MICHELE BORGES DA COSTA

Tanta intenção

Redação O Tempo

Por Da Redação
Publicado em 27 de novembro de 2015 | 03:00
 
 
acir galvão

Ela, cheia de sacolas nos braços. Eu, correndo para buscar a caçula no jazz. Naqueles 45 segundos de saudades cruzadas pelo acaso, a confirmação do afeto, a atualização ligeira da vida, uma pergunta sobre as irmãs, duas ou três pistas sobre o casamento ainda fresco e uma vontade enorme de ficar mais um pouquinho. Mas sem tempo até para um café, a despedida trouxe um “me liga pra gente marcar alguma coisa”, seguido por um “ligo sim, pode deixar” que as duas tinham consciência de se tratar de um desfecho protocolar, apesar de o desejo ter carimbo de autenticidade.
O abraço apertado fez lembrar o quanto uma gosta da outra, trouxe de volta na memória as noites vividas em dupla, conseguiu resgatar um esboço da gargalhada cúmplice, mas foi incapaz de disfarçar a instabilidade da concretização do encontro.

O turbilhão dos dias, a agenda cheia de compromissos, as escolhas guiadas pela funcionalidade vão colocando os desejos no fim da fila. “Vamos ver se a gente se vê” é a tradução de “eu adoraria passar umas horas com você, mas tenho outras coisas pra fazer”. Com o agravante de que equalizar datas e horários com um querido quase exige uma planilha de Excel.

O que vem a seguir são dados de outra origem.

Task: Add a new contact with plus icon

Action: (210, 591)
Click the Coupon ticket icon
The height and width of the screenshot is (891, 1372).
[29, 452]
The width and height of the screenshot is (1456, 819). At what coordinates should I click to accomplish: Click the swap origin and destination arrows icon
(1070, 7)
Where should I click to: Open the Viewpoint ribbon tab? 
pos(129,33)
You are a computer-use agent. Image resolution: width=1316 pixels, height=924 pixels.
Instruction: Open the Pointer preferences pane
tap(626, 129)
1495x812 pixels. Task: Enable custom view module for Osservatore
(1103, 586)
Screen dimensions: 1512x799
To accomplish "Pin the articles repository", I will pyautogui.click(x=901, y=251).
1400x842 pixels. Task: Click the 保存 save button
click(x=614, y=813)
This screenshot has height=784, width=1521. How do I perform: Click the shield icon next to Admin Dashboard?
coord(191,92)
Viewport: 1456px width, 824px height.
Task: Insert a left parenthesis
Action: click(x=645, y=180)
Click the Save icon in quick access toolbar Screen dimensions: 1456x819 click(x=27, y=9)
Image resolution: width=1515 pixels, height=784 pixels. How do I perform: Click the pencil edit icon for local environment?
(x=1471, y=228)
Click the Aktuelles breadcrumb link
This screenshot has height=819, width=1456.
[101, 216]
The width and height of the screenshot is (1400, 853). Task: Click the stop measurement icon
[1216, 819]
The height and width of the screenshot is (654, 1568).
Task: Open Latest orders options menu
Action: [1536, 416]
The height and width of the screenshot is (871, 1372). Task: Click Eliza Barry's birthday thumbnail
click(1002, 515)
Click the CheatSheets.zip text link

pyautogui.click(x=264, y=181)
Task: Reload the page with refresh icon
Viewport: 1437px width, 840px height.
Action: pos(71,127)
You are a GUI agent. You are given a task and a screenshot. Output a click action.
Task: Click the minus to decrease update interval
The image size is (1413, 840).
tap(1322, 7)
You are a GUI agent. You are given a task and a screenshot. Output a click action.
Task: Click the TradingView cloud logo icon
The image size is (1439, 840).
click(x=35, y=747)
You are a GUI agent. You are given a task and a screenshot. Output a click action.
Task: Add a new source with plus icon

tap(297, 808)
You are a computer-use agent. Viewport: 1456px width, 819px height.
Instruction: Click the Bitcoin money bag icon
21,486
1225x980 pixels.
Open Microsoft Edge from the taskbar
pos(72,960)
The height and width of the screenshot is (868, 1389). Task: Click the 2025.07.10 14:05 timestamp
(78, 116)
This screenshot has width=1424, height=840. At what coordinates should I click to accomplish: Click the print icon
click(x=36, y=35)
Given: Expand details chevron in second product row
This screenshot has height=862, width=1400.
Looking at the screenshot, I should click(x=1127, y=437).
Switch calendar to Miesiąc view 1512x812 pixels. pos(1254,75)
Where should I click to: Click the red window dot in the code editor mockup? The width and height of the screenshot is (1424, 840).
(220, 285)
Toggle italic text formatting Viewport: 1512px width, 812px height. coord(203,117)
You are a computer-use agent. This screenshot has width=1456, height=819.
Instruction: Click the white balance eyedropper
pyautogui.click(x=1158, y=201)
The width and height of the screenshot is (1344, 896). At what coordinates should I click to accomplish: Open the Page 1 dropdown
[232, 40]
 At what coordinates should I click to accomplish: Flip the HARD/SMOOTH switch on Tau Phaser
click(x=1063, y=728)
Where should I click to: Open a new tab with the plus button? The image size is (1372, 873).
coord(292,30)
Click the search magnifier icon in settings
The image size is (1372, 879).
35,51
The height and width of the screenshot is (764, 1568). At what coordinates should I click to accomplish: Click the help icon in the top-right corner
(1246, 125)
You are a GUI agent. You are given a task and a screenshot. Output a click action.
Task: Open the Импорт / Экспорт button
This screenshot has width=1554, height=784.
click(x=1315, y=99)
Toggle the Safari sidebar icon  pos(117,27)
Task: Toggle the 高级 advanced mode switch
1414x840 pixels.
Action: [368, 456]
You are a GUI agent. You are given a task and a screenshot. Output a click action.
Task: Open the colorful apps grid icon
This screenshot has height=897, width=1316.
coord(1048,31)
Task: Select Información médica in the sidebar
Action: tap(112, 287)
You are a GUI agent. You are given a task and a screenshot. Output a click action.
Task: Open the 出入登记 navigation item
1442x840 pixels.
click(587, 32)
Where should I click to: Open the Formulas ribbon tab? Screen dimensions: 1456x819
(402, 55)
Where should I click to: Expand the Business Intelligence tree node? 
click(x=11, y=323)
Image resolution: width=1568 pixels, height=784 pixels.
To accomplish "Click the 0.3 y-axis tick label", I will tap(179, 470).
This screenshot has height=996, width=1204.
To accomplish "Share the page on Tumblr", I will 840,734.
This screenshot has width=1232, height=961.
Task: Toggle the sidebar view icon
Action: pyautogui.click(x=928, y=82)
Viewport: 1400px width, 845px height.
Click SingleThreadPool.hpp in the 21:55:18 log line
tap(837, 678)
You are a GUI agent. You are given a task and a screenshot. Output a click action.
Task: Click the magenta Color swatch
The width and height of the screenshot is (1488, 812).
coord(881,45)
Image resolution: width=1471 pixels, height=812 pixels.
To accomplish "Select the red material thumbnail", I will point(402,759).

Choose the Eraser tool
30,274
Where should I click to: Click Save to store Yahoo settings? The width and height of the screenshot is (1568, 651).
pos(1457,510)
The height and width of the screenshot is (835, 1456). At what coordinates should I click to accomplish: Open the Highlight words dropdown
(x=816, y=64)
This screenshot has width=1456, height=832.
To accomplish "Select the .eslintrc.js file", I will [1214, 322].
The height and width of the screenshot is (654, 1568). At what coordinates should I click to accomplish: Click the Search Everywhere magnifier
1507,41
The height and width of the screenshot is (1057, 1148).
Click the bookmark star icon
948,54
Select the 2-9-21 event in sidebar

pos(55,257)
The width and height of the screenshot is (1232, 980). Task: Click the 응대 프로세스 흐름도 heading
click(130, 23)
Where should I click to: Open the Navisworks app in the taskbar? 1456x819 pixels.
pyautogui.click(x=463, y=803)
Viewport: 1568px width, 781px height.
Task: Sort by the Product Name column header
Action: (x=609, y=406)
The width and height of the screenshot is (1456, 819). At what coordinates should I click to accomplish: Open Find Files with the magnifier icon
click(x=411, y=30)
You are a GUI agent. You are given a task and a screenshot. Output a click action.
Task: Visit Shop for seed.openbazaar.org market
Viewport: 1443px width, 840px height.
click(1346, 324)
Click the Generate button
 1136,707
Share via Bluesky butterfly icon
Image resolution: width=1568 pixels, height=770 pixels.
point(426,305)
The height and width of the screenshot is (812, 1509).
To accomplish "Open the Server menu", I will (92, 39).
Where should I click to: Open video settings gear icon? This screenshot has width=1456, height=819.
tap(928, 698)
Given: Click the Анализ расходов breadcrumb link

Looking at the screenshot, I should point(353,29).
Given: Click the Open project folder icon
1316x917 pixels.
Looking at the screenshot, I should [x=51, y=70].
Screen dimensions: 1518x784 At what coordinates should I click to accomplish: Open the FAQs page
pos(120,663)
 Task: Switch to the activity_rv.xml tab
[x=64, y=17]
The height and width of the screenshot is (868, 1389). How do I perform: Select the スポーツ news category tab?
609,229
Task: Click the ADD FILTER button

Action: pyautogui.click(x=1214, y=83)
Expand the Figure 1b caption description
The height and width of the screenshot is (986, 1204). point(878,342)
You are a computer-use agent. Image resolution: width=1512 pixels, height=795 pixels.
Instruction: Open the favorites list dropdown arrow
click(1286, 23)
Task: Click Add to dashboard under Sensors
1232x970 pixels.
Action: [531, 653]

E, aí, para deixar a vida menos trágica, as pessoas vão contando mentiras para elas mesmas e aceitando todos os convites que surgem, mesmo sem qualquer intenção de se fazer presente. Do outro lado, um quase contentamento com a demonstração de que existe, pelo menos, alguma vontade de estar junto. E vamos nos alimentando de migalhas sociais, como se o tempo fosse infinito.

A coisa se agravou com o Facebook (mais uma pra conta dessa praga viciante). Vira e mexe, alguém anuncia um evento lá, convida meio mundo – você no meio da turma, o que dá aquela sensação quentinha de pertencimento – e o povo marca que vai só como sinal de solidariedade. Ninguém acredita que, simplesmente por ter confirmado, tenha o compromisso de ir. Ninguém acredita que, simplesmente por ter tanta gente confirmada, a audiência estará garantida.
Entre tantos outros esforços cotidianos, seria uma revolução que o sim cheio de boa intenção se tornasse um pacto. Já imagino o susto quando as pessoas que forem convidadas a aparecerem um dia desses lá em casa realmente aparecessem.